The page description justifies this affiliation because the concept of mutual aid traditionally refers not simply to helping people, but an organizational theory of political participation with the goal of creating communist change. Such an organization is incapable of representing our politically diverse campus. A group with niche, fundamentally political goals cannot be inclusive of the larger UChicago community or make all of its members feel comfortable or safe. So, it’s worth noting that human beings supporting their community in times of crisis is not always an act of communist mutual aid. Rather, it is a manifestation of basic, altruistic human nature that has been documented across capitalists, socialists, communists, and other -ists. Keeping your roommate’s plants for the summer or participating in a food drive is not a political endorsement, nor did communists invent the concept of helping people. To survive the pandemic, housing shortages, and other difficulties, we need an apolitical community support group, not an anarcho-communist mobilization.

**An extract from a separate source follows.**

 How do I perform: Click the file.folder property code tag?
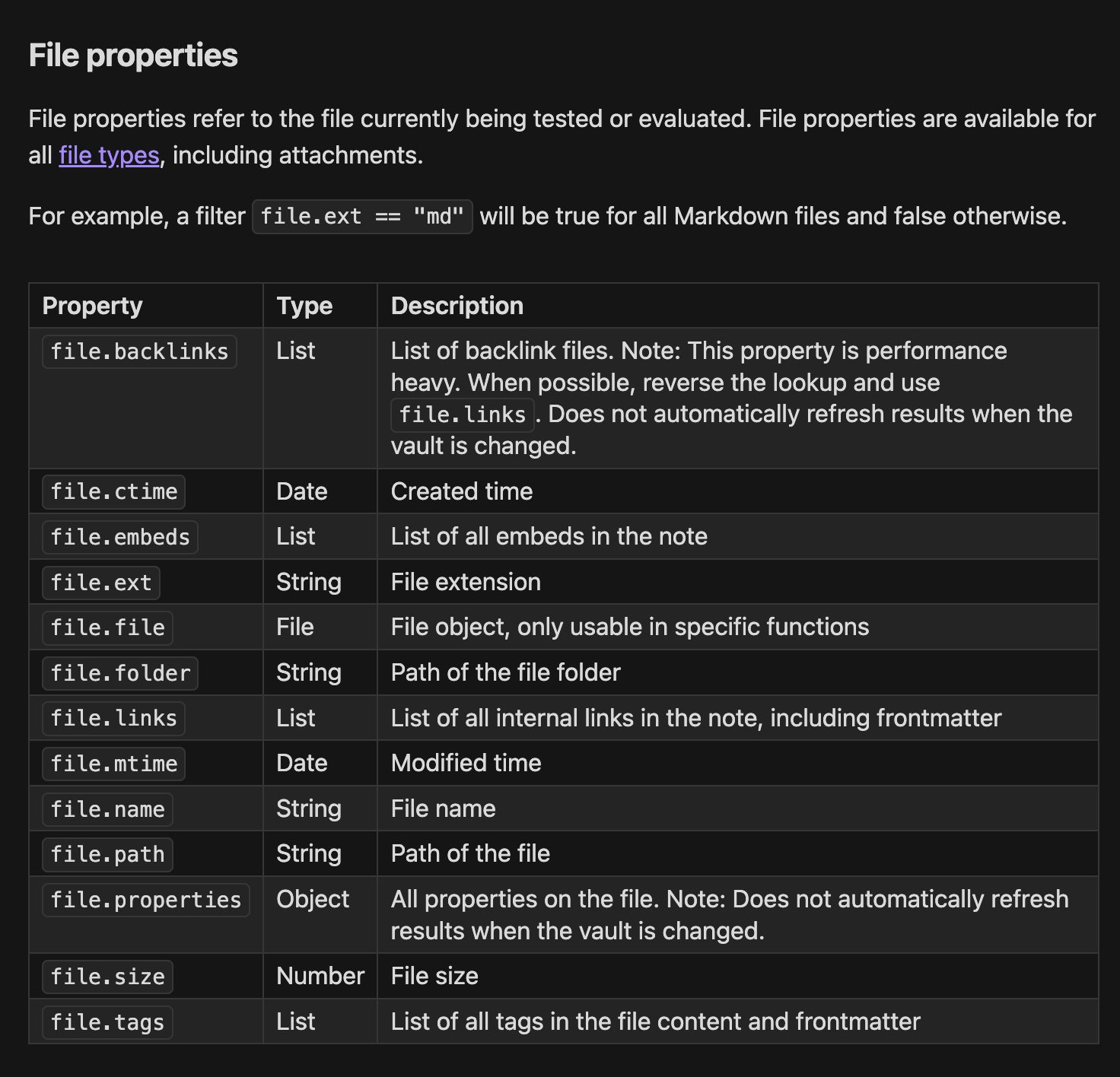pos(120,673)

Finally, there is the additional disadvantage of UCMA being made public, where anyone can join. Contributors of group content can therefore be unaffiliated with UChicago. Because of this, students have expressed feeling less trust in the group as a familiar space, and have raised concerns that some posts might in fact be scams. A UChicago-only, private support system would retain the privacy and consideration of UChicago community members, many of whom do not feel comfortable interacting in a public group, and who would feel more comfortable interacting within common affiliation of the University.

A possible solution is to create a community support subgroup within the larger UChicago Facebook group, similar to the groups for Housing or Free & For Sale. Such a space would only be accessible to people with “@uchicago.edu” email addresses. It would also not need its own set of moderators. I would not ask anyone to leave or disband the current mutual-aid group because regardless of politicization, it has valuably, commendably helped a wide community. But this does not change the fact that UCMA has been politicized by its admin, and more concerningly so by apologists of USSR iconography who are dismissive of dissenting opinions. It is crucial that we check this now. We must ensure that our community has access to a safe, inclusive, apolitical support system that everyone can feel comfortable using.

Manya Bharadwaj is a second-year in the College.